Towards a sustainable city

The city of Philadelphia faces enormous challenges in the days, months and years ahead.

Not only are Mayor Michael Nutter and City Council facing off over different ways to increase revenue in this year’s budget, but policymakers are also confronting the pressing long-term problems of housing, development and sustainability.

Enter Penn’s Institute for Urban Research—an umbrella organization that brings together urban-based research within the University and provides a decidedly non-political environment where policymakers can hash out visions for the future.

At the upcoming event on May 14, “The Future of Cities: The World, The Nation, Philadelphia,” the IUR hopes to again play just that role. There, Mayor Nutter will present his new vision for sustainable planning and infrastructure investment throughout the city. The event, which will be held at the Academy of Natural Sciences starting at 6 p.m., is free and open to the public.

“We fashioned this evening to have the mayor present this vision,” says Eugenie Birch, the co-director of the IUR and chair of the Department of City & Regional Planning in PennDesign. “This piece is the physical piece—what it’s going to look like on the ground.”

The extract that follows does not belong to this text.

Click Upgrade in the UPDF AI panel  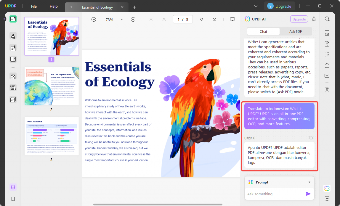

The mayor’s proposal will encompass the civic vision for development along the Delaware River by Penn Praxis, the clinical arm of PennDesign.

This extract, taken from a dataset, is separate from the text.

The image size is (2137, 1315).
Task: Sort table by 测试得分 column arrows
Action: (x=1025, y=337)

This event will also feature policymakers from around the world who will comment on the mayor’s plan, including Ricky Burdett, director of Urban Age from the London School of Economics and Political Science; and Bruce Katz, vice president and founding director of the Metropolitian Policy Program at the Brookings Institution. Also in attendance will be Andrew Altman, director of commerce and deputy mayor for planning and economic development in Philadelphia; and Alan Greenberger, executive director of the Philadelphia City Planning Commission.

This comprehensive plan, says Birch, is really the first for the city since Ed Bacon’s vision in 1963—and much more comprehensive, at that. “The point is to provide a strategic vision and to give [people] hope,” she adds. “We need to see on the other side of the gap here. It’s not time to waste a crisis.”

This lecture is part of the Philadelphia 360 program, funded by the William Penn Foundation, which featured a graduate seminar taught by Altman and Birch last year. Originally, the Philadelphia 360 project was focused on the importance of anchor institutions like universities, hospitals and sports stadiums in cities, but the scope of the project expanded when, as Birch put it, “the sky fell” late last year.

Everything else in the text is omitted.